*** Opening Source data ***

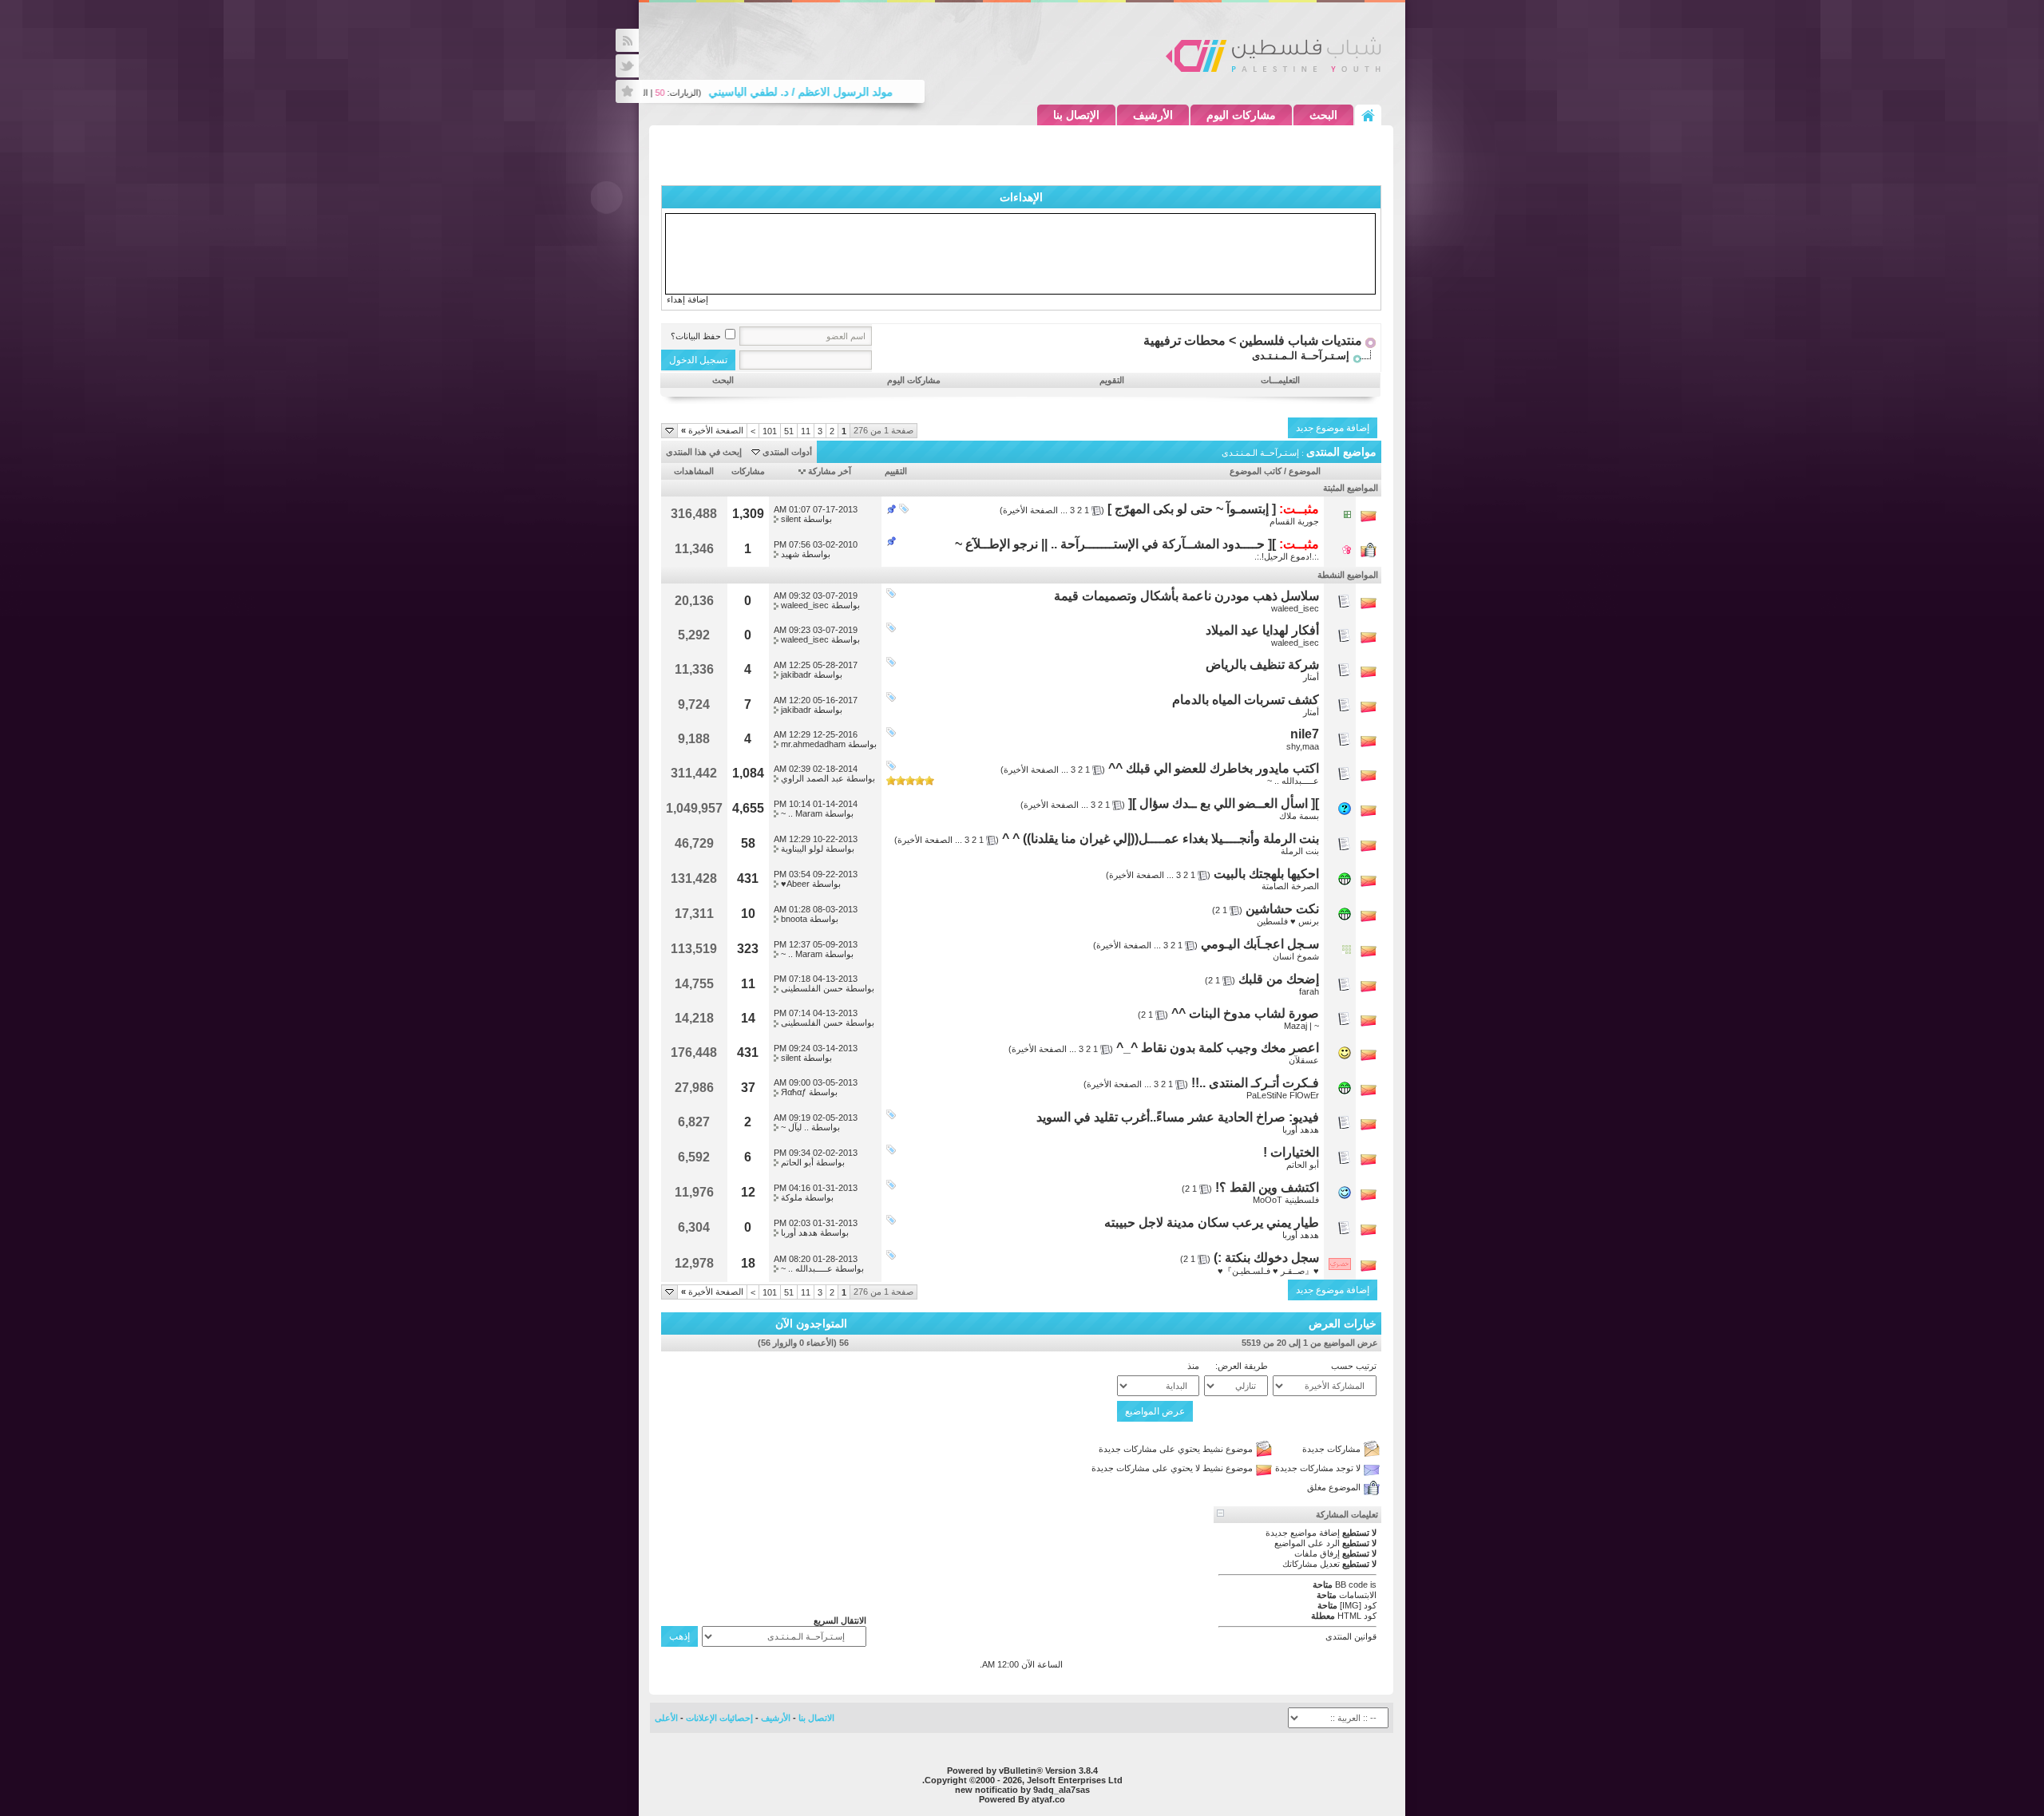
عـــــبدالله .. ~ (1293, 780)
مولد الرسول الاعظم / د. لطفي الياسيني (833, 91)
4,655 (748, 808)
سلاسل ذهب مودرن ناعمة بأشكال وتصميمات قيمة (1186, 596)
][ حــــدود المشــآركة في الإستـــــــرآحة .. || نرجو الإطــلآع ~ (1115, 544)
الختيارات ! (1291, 1152)
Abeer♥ (795, 883)
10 (748, 913)
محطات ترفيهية (1184, 340)
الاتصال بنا (816, 1718)
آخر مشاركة (829, 471)
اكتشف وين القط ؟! (1267, 1187)
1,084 (748, 773)
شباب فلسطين (1273, 54)
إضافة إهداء (687, 299)
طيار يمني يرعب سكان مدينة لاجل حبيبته (1211, 1222)
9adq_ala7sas (1061, 1789)
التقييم (896, 471)
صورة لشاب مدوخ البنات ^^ (1245, 1013)
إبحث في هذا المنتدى (704, 452)
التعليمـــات (1280, 380)
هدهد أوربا (1300, 1129)
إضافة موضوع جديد (1332, 427)
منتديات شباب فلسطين (1300, 340)
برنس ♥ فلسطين (1288, 921)
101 (770, 431)
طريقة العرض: (1241, 1366)
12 (748, 1192)
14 (748, 1018)
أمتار (1311, 677)
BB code (1351, 1584)
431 (748, 878)
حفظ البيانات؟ (696, 336)
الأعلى (666, 1718)
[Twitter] (627, 65)
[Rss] (627, 40)
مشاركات (748, 471)
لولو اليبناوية (802, 848)
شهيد (790, 554)
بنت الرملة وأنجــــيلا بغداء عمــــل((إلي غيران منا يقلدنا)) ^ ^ (1160, 838)
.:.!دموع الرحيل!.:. (1286, 556)
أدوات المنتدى (787, 452)
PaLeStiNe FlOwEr (1282, 1095)
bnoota (794, 919)
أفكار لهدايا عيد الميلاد (1262, 630)
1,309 (748, 513)
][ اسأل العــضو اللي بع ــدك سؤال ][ (1223, 803)
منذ (1193, 1366)
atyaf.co (1048, 1799)
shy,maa (1302, 746)
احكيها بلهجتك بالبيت (1266, 873)
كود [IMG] (1358, 1605)
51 (789, 431)
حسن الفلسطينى (812, 988)
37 (748, 1087)
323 (748, 948)
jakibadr (796, 674)
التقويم (1111, 380)
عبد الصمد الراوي (812, 778)
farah (1309, 991)
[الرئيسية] (1368, 115)
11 (805, 431)
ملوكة (791, 1197)
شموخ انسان (1296, 956)
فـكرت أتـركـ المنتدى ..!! (1255, 1083)
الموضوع (1305, 471)
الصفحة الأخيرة (712, 430)
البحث (1323, 115)
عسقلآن (1304, 1060)
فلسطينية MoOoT (1286, 1200)
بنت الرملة (1300, 851)
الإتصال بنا (1076, 115)
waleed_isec (1295, 608)
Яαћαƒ (793, 1092)
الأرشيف (1153, 115)
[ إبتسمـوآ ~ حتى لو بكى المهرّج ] (1191, 509)
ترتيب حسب (1354, 1366)
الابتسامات (1358, 1595)
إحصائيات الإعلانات (719, 1718)
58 (748, 843)
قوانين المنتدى (1351, 1636)
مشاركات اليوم (1241, 115)
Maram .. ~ (801, 813)
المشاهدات (694, 471)
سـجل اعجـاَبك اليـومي (1260, 944)
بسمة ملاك (1299, 816)
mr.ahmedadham (813, 744)
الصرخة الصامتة (1290, 886)
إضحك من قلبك (1278, 979)
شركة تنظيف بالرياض (1262, 664)
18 (748, 1263)
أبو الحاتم (1302, 1164)
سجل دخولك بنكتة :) (1266, 1257)
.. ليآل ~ (795, 1127)
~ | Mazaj (1301, 1026)
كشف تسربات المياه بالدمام (1245, 699)
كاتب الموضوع (1255, 471)
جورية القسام (1294, 521)
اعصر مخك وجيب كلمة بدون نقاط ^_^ (1217, 1047)
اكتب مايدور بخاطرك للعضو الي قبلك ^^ (1213, 768)
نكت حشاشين (1282, 909)
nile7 (1304, 734)
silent (791, 519)
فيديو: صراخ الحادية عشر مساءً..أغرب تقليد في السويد (1177, 1117)
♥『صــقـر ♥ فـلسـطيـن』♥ (1268, 1271)
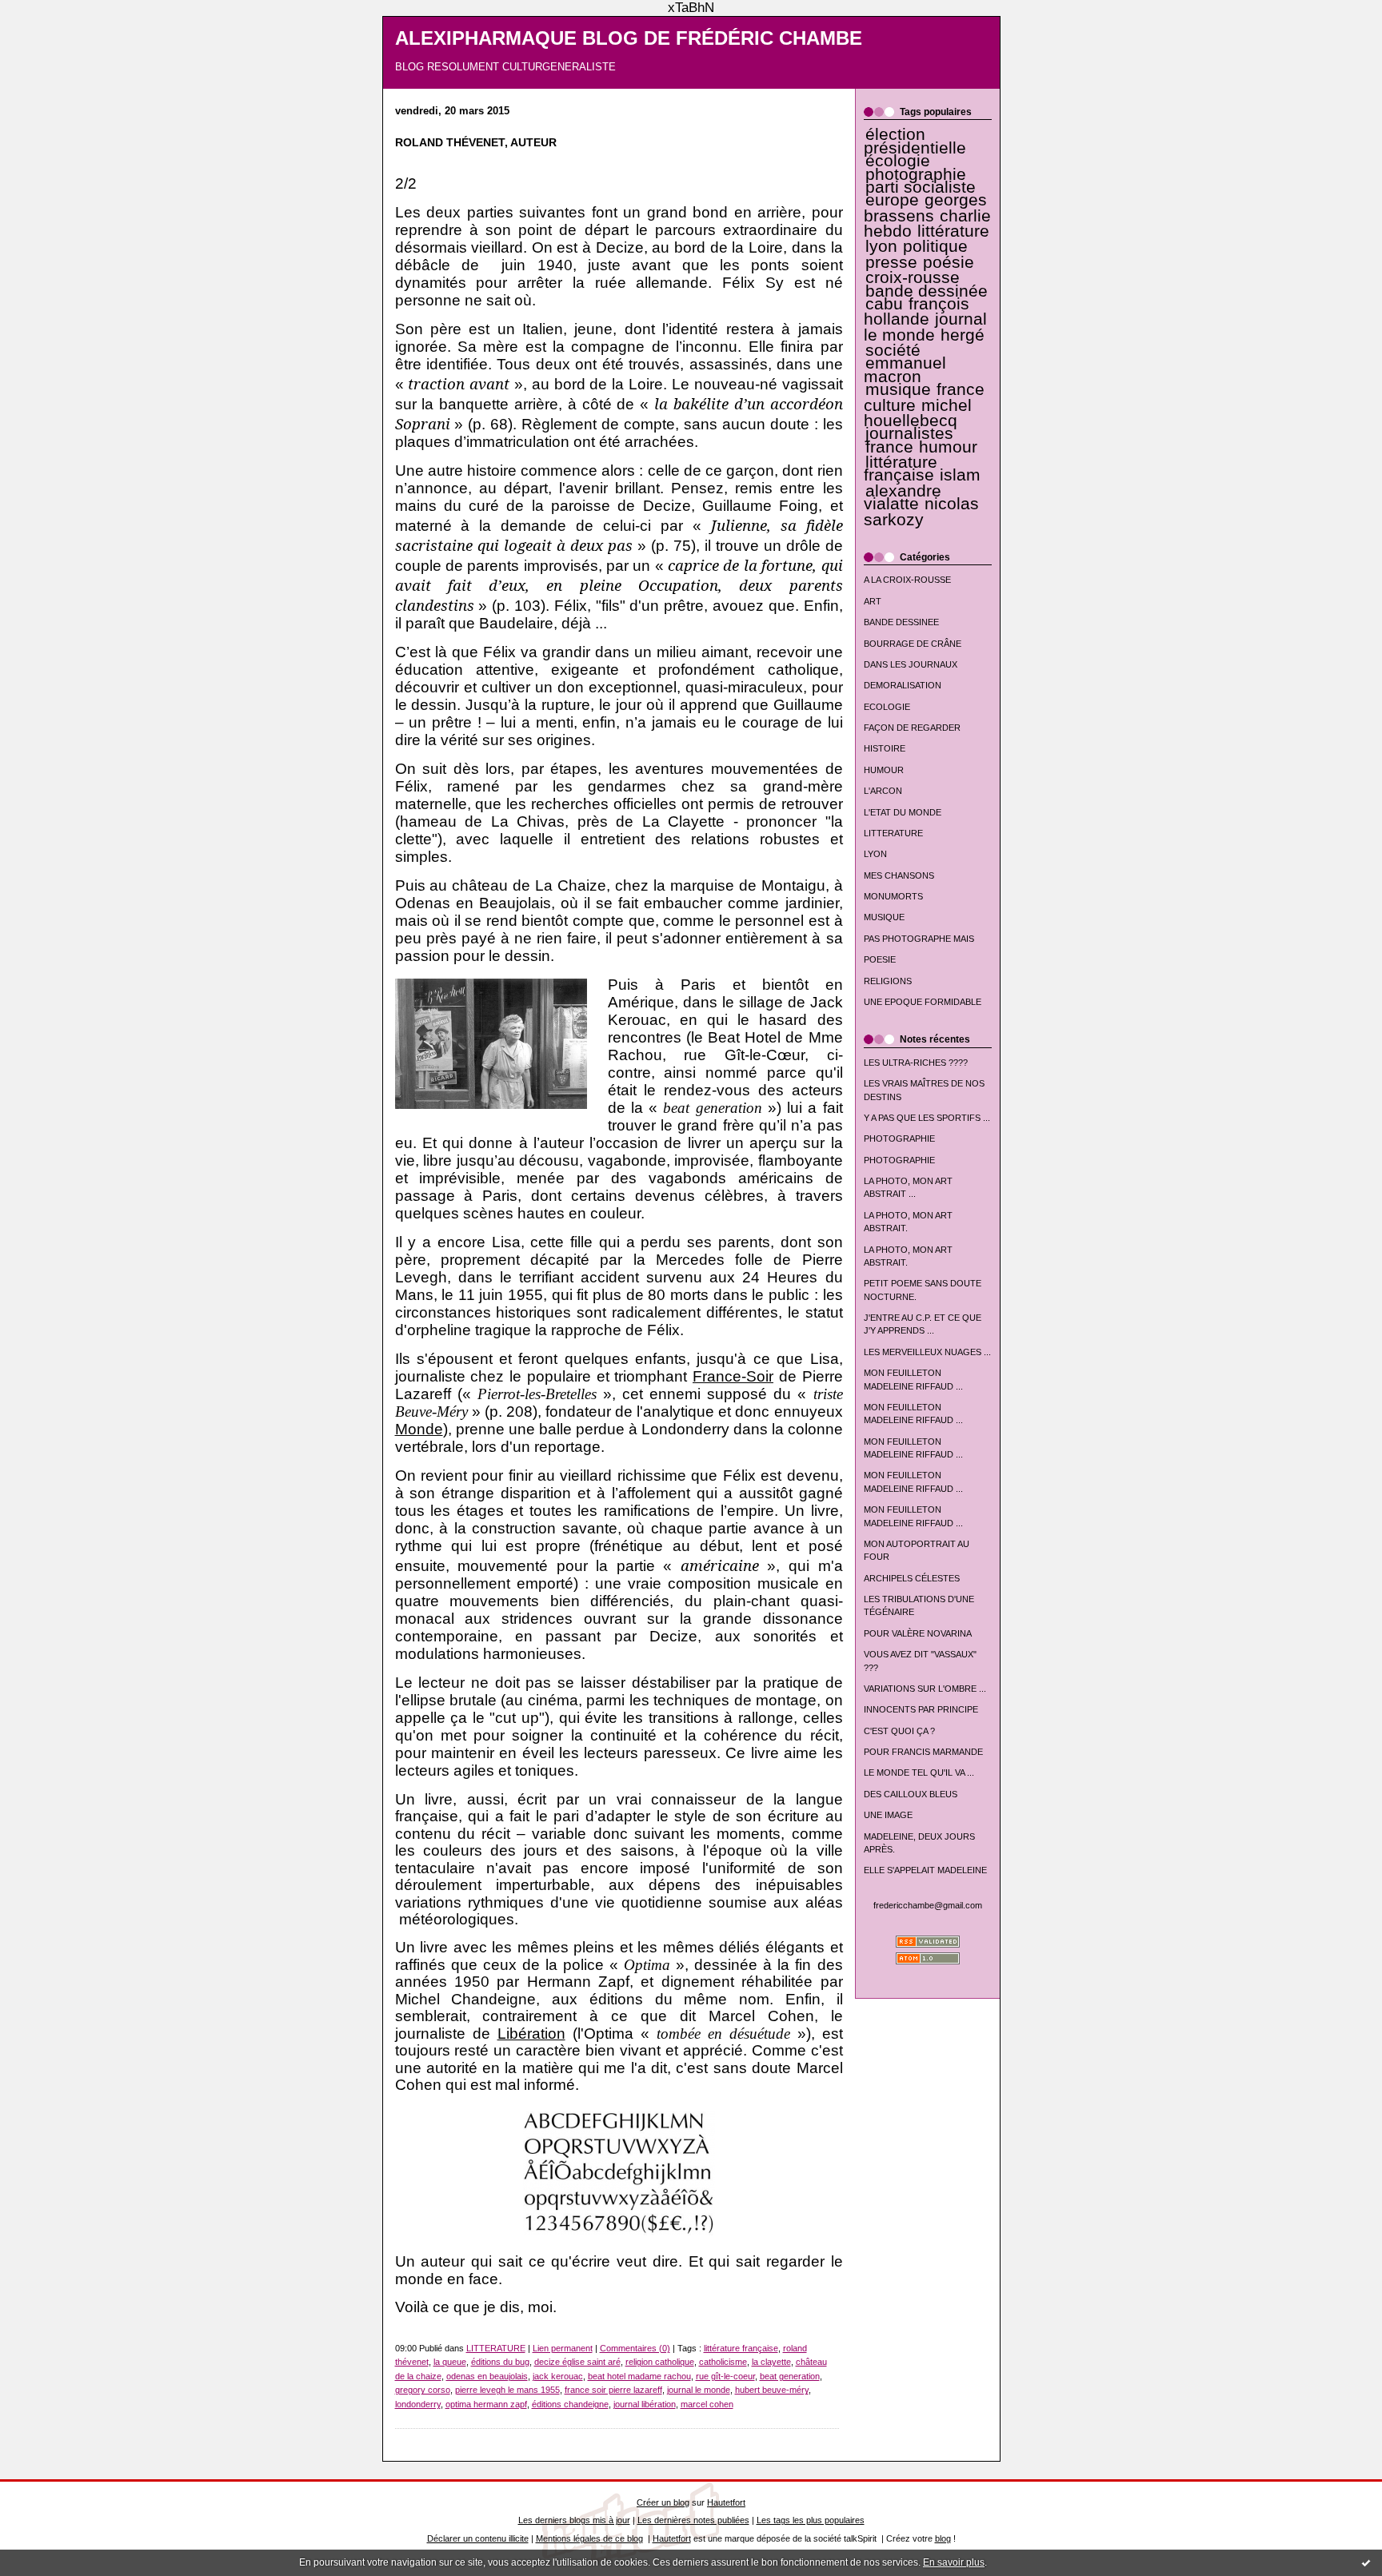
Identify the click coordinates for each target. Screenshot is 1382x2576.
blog (943, 2538)
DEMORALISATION (902, 685)
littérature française (900, 468)
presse (891, 262)
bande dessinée (926, 291)
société (893, 350)
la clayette (771, 2362)
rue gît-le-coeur (725, 2376)
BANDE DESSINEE (901, 622)
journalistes (909, 433)
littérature (953, 231)
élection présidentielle (915, 141)
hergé (963, 335)
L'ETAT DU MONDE (902, 812)
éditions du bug (500, 2362)
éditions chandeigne (570, 2404)
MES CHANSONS (899, 875)
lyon (881, 246)
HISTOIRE (884, 748)
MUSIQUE (884, 917)
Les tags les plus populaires (811, 2520)
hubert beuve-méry (772, 2390)
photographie (915, 174)
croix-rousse (912, 277)
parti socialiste (920, 187)
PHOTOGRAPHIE (899, 1138)
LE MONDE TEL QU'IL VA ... (919, 1772)
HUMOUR (884, 770)
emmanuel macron (905, 369)
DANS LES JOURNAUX (910, 664)
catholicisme (723, 2362)
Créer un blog (663, 2502)
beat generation (790, 2376)
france (889, 447)
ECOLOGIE (887, 707)
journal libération (644, 2404)
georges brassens (926, 207)
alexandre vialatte (902, 497)
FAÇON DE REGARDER (912, 727)
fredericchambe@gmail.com (927, 1905)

*** Closing Source data ***

- Directions for this task -
Where a line of the records has the string "المنتدى", copy that line.

- Written response -
إبحث في هذا المنتدى (704, 452)
أدوات المنتدى (787, 452)
فـكرت أتـركـ المنتدى ..!! (1255, 1083)
قوانين المنتدى (1351, 1636)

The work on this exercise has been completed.